Over 100 educational psychologists issue month-long strike notice over 'workforce crisis'

Cropped shot of a psychologist writing notes during a therapeutic session with her patient
Photo credit: Getty Images

Over 120 educational psychologists are going on a month-long strike starting from Tuesday over a "workforce crisis".

APEX Union, which represents the majority of psychologists employed by the Ministry of Education, confirmed after eight months of failed negotiations with the Ministry, members had voted "overwhelmingly" in favour of a nationwide strike. 

On Monday the union formally issued a strike notice for between 5am Tuesday and 5pm on November 2. 

Over the month, more than 120 psychologists working in schools and early childhood centres will stop accepting further referrals of cases onto their caseload.
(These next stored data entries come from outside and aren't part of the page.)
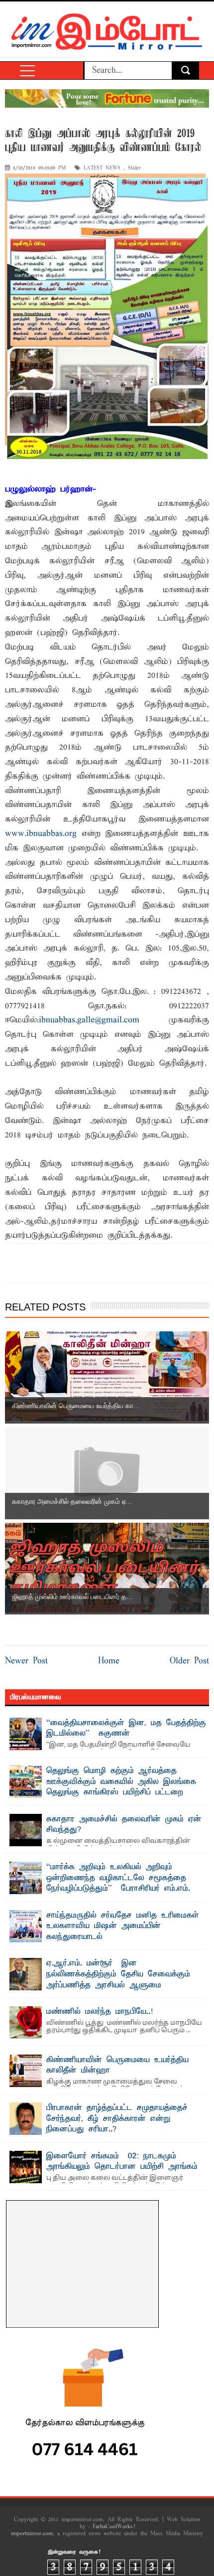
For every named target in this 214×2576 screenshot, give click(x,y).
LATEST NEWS (102, 168)
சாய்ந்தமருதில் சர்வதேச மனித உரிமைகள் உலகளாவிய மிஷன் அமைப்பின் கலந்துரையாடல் (122, 1926)
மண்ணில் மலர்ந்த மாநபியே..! (99, 2012)
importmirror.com (32, 2533)
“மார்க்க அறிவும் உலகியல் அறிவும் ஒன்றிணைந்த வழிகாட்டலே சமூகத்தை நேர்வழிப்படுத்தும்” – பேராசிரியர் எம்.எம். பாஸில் (118, 1883)
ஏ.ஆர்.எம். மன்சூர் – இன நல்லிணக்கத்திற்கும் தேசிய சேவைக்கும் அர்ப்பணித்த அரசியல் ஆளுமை (118, 1974)
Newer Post (26, 1661)
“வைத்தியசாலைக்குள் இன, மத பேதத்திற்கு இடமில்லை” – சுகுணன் (126, 1728)
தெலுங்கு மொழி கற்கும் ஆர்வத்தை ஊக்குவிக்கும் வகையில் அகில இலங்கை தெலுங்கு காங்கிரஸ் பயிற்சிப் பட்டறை (121, 1781)
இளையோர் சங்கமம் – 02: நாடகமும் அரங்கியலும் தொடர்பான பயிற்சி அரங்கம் (122, 2161)
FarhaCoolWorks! (114, 2526)
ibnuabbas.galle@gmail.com (89, 1020)
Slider (134, 168)
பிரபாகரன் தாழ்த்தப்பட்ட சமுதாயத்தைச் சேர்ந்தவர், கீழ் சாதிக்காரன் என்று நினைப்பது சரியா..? (117, 2118)
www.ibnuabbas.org (41, 833)
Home (108, 1661)
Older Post (189, 1661)
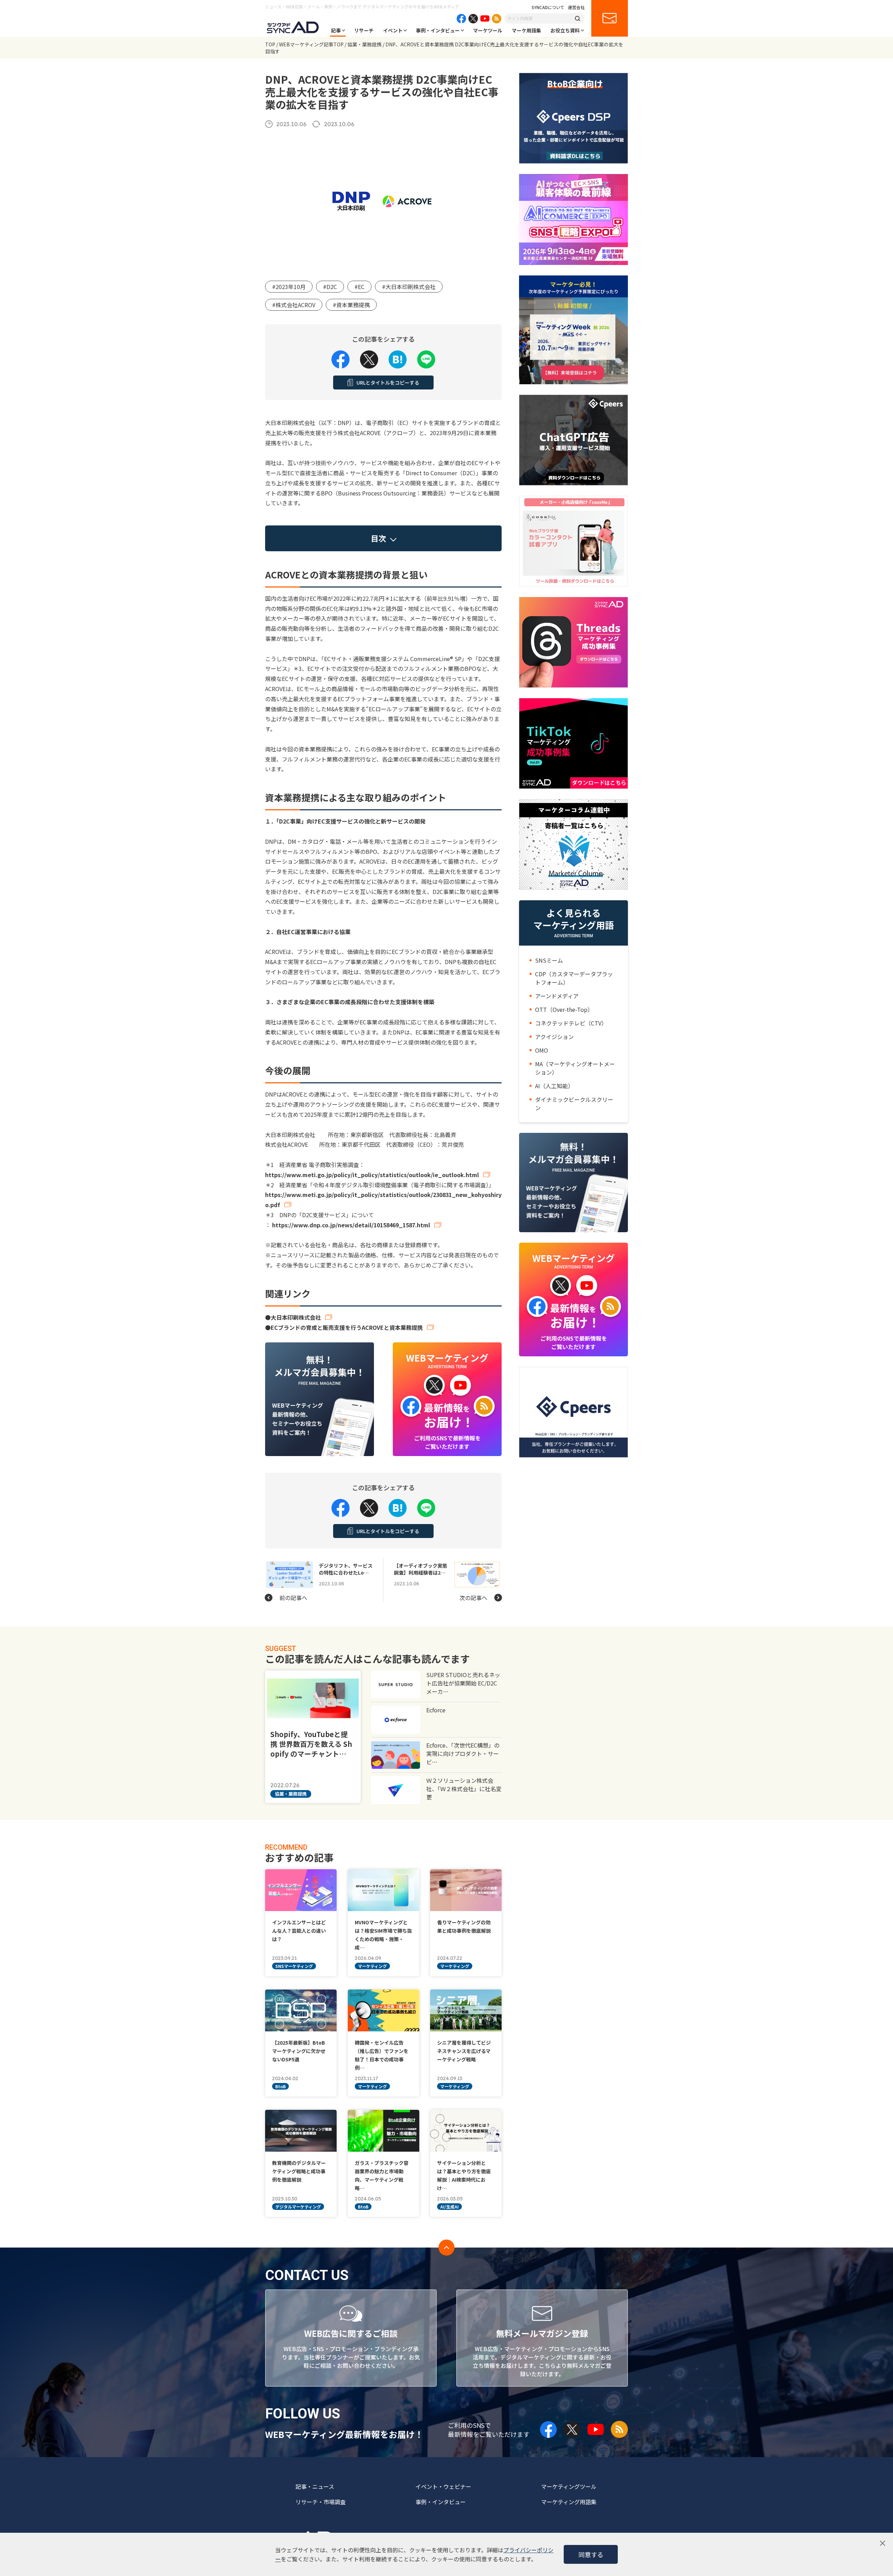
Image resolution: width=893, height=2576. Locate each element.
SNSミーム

They hope the campaign will get the Government to "front up" with a commitment to fix the retention crisis of psychologists within the education sector.

"It's time to draw a line in the sand - we need urgent investment from the Government in the salaries paid to psychologists at the Ministry," APEX Union's national secretary Dr Deborah Powell said.

"The Ministry of Education is hemorrhaging experienced psychologists and unless it fixes safe caseloads in place and lifts pay rates for senior psychologists by $12,000 to bring them into line with DHB psychologists the workforce crisis will continue."

She said APEX members are proud of the work they do with New Zealand's most vulnerable children but the situation is "unsustainable".

"Last year nearly 3000 children and young people were sitting on waiting lists for learning support from the Ministry of Education and because of the COVID's impact on young people and education the situation is getting worse," Dr Powell said.

"Psychologists can provide support to these children to allow them to remain in education but not if the Government refuses to pay them consistently with other parts of the Government sector. With over 50 psychologist vacancies nationwide the Ministry urgently needs to return to the table with a sensible offer on pay and workload."